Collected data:
=== Begin Enclosure ===

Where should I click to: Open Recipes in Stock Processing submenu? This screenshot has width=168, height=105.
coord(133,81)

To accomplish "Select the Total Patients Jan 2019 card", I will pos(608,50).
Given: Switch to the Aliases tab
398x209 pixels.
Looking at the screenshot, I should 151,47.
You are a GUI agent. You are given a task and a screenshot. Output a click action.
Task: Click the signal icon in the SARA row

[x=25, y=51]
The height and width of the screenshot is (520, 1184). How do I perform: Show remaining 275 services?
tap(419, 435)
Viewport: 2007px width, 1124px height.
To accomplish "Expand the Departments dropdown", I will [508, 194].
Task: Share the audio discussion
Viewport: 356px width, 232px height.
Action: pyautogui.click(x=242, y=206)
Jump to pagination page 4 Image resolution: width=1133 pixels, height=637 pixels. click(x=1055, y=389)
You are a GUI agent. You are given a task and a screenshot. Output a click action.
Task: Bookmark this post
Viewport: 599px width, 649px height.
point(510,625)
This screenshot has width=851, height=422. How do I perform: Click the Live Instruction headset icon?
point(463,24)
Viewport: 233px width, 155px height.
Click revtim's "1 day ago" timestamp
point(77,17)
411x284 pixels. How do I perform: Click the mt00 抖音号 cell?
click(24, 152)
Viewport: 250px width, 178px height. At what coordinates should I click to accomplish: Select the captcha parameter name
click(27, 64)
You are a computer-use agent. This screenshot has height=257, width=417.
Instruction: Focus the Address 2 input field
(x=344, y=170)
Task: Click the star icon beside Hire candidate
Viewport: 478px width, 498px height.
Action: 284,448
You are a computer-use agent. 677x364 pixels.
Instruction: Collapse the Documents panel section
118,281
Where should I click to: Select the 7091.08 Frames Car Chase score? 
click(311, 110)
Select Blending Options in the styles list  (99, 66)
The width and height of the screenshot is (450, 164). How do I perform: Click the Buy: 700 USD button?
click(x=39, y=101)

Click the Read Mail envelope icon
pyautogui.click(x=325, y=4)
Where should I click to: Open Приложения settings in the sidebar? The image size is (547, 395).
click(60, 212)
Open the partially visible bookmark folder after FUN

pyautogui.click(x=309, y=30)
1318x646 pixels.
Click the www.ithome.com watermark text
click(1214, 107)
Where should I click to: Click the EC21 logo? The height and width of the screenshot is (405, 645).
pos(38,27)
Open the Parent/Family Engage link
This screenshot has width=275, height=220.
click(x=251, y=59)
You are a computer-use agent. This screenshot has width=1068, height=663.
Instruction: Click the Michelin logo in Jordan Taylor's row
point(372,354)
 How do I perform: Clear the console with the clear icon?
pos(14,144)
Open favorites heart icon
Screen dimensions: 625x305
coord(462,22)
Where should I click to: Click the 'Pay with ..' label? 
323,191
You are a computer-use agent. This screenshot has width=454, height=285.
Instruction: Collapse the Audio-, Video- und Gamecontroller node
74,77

=== End Enclosure ===

DIRECTIONS
All records shown above must be set down again verbatim.

TASK SOLUTION
Where should I click to: Open Recipes in Stock Processing submenu? This screenshot has width=168, height=105.
coord(133,81)

To accomplish "Select the Total Patients Jan 2019 card", I will pos(608,50).
Given: Switch to the Aliases tab
398x209 pixels.
Looking at the screenshot, I should 151,47.
You are a GUI agent. You are given a task and a screenshot. Output a click action.
Task: Click the signal icon in the SARA row

[x=25, y=51]
The height and width of the screenshot is (520, 1184). How do I perform: Show remaining 275 services?
tap(419, 435)
Viewport: 2007px width, 1124px height.
To accomplish "Expand the Departments dropdown", I will [508, 194].
Task: Share the audio discussion
Viewport: 356px width, 232px height.
Action: pyautogui.click(x=242, y=206)
Jump to pagination page 4 Image resolution: width=1133 pixels, height=637 pixels. click(x=1055, y=389)
You are a GUI agent. You are given a task and a screenshot. Output a click action.
Task: Bookmark this post
Viewport: 599px width, 649px height.
point(510,625)
This screenshot has width=851, height=422. How do I perform: Click the Live Instruction headset icon?
point(463,24)
Viewport: 233px width, 155px height.
Click revtim's "1 day ago" timestamp
point(77,17)
411x284 pixels. How do I perform: Click the mt00 抖音号 cell?
click(24, 152)
Viewport: 250px width, 178px height. At what coordinates should I click to accomplish: Select the captcha parameter name
click(27, 64)
You are a computer-use agent. This screenshot has height=257, width=417.
Instruction: Focus the Address 2 input field
(x=344, y=170)
Task: Click the star icon beside Hire candidate
Viewport: 478px width, 498px height.
Action: 284,448
You are a computer-use agent. 677x364 pixels.
Instruction: Collapse the Documents panel section
118,281
Where should I click to: Select the 7091.08 Frames Car Chase score? 
click(311, 110)
Select Blending Options in the styles list  (99, 66)
The width and height of the screenshot is (450, 164). How do I perform: Click the Buy: 700 USD button?
click(x=39, y=101)

Click the Read Mail envelope icon
pyautogui.click(x=325, y=4)
Where should I click to: Open Приложения settings in the sidebar? The image size is (547, 395).
click(60, 212)
Open the partially visible bookmark folder after FUN

pyautogui.click(x=309, y=30)
1318x646 pixels.
Click the www.ithome.com watermark text
click(1214, 107)
Where should I click to: Click the EC21 logo? The height and width of the screenshot is (405, 645).
pos(38,27)
Open the Parent/Family Engage link
This screenshot has width=275, height=220.
click(x=251, y=59)
You are a computer-use agent. This screenshot has width=1068, height=663.
Instruction: Click the Michelin logo in Jordan Taylor's row
point(372,354)
 How do I perform: Clear the console with the clear icon?
pos(14,144)
Open favorites heart icon
Screen dimensions: 625x305
coord(462,22)
Where should I click to: Click the 'Pay with ..' label? 
323,191
You are a computer-use agent. This screenshot has width=454, height=285.
Instruction: Collapse the Audio-, Video- und Gamecontroller node
74,77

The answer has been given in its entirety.